■ **PASSAGE PROVIDED**
Corporations and System Dynamics: How do Businesses Actually Use a Model like En-ROADS?

By Andrew Greenspan and Chris Page
June 10, 2021

This article is based on Andrew Greenspan’s keynote at the 2020 international conference of the System Dynamics Society, entitled “Corporate Sustainability Applications of the En-ROADS Model”. The full presentation can be found here.

From my seat in Corporate Sustainability within HSBC Bank USA, there are questions I often ask myself about how to engage others on climate change.  For senior managers, how can I cultivate leadership toward action? How do I help my colleagues - in asset management, in credit risk, in procurement - understand the urgency and complexity of the problem? How can I best engage and inspire in a way that’s meaningful to others, given all of the other demands on their time and attention?

We’ve been collaborating with Climate Interactive for the past three years, using the climate model En-ROADS to answer these questions in a unique and powerful way. But what makes En-ROADS so useful? And how, exactly, is a multinational bank using a system dynamics climate simulation model in its work?

First, En-ROADS is effective because it enables the creation of a vision. We’ve developed our own HSBC workshop around En-ROADS.  In it, employees brainstorm the bank’s sustainability commitments and use the model to ask: what would be the possible effect on temperature if the rest of the world followed our lead? We use the model to explore possible alternative futures to the scary trajectory that we’re on. Over the course of the workshops conducted, we’ve registered consistent feedback from employees that they feel more hopeful, less overwhelmed, and can use En-ROADS to think about how to act on climate in their own roles.

■ **CHECK YOUR UNDERSTANDING**
1. Answer these questions from the article on corporate use of En-ROADS:
(a) What was the title of the keynote on which the article is based?
(b) For how long has the bank been collaborating with Climate Interactive?
(c) What feedback have employees consistently given after the workshops?
2. Carry on the article on corporate use of En-ROADS, starting after its final sentence.
The listing bears no relation to the article on corporate use of En-ROADS.

■ **EXCERPTED RECORDS**
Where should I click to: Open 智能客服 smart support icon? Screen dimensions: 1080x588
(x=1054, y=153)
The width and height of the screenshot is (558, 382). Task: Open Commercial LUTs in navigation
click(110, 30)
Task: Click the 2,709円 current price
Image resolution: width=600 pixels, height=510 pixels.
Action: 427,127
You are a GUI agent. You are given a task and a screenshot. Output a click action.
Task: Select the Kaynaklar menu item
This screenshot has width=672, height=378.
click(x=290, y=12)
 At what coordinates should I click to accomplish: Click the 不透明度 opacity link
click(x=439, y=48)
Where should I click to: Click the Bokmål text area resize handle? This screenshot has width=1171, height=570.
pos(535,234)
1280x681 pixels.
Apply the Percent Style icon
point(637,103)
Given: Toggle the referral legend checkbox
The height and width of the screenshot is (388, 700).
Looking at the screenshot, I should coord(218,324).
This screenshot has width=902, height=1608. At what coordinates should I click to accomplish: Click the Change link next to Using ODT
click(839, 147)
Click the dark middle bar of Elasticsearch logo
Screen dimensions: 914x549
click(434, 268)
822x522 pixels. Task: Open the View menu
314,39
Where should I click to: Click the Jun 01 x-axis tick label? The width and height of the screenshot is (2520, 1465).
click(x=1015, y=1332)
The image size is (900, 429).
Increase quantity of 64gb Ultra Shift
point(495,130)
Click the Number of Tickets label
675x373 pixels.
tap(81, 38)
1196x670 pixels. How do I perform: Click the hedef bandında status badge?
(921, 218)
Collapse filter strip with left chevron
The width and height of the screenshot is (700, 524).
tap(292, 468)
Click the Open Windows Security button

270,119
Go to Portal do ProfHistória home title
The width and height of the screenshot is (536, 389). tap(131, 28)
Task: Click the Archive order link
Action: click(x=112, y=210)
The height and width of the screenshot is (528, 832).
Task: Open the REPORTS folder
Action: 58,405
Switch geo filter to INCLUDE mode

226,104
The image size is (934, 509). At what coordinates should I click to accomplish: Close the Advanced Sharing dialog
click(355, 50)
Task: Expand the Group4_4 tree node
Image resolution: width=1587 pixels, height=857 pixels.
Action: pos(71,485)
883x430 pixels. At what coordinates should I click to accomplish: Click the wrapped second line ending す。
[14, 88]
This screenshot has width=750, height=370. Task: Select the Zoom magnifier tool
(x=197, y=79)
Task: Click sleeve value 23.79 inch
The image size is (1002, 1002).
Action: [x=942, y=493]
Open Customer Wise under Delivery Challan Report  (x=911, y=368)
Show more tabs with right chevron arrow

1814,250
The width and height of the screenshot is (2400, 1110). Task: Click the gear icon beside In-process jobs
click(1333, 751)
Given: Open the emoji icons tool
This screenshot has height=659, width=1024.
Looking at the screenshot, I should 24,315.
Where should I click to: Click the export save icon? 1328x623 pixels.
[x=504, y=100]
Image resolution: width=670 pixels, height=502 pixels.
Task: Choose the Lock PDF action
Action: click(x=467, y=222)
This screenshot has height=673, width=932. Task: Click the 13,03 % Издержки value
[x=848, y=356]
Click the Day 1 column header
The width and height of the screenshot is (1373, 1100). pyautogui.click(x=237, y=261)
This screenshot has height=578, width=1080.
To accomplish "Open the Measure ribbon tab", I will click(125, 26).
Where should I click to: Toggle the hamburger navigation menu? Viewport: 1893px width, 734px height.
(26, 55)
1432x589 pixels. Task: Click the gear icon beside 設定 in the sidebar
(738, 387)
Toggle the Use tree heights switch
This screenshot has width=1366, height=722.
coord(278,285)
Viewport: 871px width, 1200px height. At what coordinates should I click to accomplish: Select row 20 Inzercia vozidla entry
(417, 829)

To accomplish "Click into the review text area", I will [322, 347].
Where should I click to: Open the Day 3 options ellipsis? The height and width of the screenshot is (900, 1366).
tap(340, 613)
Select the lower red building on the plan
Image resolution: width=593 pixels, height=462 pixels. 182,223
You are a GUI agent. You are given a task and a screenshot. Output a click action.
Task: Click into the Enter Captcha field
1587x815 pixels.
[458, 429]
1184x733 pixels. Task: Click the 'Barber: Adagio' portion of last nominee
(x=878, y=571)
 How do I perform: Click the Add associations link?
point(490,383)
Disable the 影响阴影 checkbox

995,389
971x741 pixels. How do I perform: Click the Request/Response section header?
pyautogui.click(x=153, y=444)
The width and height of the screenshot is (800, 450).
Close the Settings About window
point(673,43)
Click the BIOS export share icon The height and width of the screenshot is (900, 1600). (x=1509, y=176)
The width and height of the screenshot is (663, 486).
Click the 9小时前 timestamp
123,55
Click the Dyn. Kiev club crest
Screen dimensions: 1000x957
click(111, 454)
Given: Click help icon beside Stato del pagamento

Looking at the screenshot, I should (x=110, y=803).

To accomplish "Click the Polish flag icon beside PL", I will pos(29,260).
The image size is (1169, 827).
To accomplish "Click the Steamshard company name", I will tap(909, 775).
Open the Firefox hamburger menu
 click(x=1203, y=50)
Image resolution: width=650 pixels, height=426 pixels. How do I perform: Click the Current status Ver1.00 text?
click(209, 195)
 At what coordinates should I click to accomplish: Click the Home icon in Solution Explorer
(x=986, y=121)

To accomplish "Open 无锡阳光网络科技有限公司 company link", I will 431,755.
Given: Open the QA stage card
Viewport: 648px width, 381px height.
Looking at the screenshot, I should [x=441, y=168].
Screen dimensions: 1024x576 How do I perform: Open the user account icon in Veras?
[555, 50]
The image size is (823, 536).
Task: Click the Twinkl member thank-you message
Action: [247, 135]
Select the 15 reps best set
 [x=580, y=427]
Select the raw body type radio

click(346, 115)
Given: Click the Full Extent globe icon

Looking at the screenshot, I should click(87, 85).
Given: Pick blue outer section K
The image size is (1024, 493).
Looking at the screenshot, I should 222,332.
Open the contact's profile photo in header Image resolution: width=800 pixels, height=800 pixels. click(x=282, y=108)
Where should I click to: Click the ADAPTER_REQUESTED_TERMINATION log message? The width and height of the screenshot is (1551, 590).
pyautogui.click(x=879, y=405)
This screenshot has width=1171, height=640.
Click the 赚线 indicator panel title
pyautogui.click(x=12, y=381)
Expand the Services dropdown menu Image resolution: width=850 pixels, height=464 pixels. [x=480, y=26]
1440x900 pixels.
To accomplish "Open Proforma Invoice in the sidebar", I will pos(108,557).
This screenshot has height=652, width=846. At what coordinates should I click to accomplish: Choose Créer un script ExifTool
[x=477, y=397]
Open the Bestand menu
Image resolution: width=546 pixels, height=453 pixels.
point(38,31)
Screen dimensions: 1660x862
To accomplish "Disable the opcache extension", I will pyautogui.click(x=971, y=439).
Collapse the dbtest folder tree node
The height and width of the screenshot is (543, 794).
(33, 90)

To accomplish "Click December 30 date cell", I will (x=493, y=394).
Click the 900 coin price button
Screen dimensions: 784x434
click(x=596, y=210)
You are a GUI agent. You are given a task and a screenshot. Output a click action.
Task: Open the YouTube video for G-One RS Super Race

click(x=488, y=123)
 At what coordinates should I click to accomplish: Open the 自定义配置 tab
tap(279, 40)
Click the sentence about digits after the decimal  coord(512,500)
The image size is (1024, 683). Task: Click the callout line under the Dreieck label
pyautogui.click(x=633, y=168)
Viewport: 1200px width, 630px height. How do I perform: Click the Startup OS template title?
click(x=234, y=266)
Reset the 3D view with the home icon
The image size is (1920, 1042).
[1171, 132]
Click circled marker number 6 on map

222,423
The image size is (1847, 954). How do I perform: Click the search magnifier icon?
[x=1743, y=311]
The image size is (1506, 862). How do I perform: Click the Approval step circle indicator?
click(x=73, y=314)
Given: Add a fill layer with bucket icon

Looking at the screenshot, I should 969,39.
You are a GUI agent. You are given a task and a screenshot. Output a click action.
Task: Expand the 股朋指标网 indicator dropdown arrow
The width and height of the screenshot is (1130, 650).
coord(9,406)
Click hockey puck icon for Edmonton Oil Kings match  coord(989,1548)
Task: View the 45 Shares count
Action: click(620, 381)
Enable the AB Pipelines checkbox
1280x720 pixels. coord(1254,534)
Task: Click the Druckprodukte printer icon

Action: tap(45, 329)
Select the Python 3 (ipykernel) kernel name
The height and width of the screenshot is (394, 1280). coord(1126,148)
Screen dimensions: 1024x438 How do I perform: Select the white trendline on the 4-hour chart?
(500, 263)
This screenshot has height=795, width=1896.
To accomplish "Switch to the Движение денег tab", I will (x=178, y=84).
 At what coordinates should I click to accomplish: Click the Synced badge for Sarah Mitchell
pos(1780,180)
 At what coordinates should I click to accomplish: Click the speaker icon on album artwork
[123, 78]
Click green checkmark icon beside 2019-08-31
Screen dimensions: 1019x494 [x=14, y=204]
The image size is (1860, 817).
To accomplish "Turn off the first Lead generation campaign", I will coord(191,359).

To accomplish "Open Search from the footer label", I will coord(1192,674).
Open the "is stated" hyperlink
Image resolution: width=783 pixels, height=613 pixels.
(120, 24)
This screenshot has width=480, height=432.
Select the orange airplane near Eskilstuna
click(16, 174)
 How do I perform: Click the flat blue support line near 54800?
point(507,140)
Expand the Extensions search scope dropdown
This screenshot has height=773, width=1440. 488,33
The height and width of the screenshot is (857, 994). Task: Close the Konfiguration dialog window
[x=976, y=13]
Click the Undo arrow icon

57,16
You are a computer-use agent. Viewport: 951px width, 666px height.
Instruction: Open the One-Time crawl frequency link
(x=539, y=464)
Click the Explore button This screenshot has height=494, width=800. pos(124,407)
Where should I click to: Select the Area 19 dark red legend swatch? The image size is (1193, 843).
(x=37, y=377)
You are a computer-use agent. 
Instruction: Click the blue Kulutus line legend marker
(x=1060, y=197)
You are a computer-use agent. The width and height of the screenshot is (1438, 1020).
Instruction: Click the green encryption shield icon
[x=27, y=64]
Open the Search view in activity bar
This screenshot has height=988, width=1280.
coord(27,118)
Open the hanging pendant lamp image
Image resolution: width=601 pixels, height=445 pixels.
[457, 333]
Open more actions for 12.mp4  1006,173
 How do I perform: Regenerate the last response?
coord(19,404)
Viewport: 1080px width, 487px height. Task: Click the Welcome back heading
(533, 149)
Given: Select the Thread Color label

■ **RESPONSES BY TASK**
1.
(a) "Corporate Sustainability Applications of the En-ROADS Model"
(b) For the past three years.
(c) They feel more hopeful and less overwhelmed, and they can use En-ROADS to think about how to act on climate in their own roles.

2.
Here’s an example of a scenario we came up with in one workshop. It incorporates several of the key HSBC sustainability commitments. For example, we are RE100 members, committed to buying 100% of our energy from renewable sources by 2030. We’re also leaders in the financing of renewable energy projects in North America. We’ve set targets for winding down coal financing. We have policies that govern our lending practices for environmentally sensitive sectors, which include prohibitions on any financing activity that could result in deforestation. This past fall, HSBC announced a pledge to reduce financed emissions from our portfolio of customers to net zero by 2050 or sooner, in line with the goals of the Paris Agreement.

To reflect these, and as a proxy for coordinated global action, the group moved En-ROADS dashboard levers to subsidize renewable energy; put a very high tax on coal; and reduce deforestation, as components of a broader scenario. The result shows what the impact could be if these policies were to be implemented globally.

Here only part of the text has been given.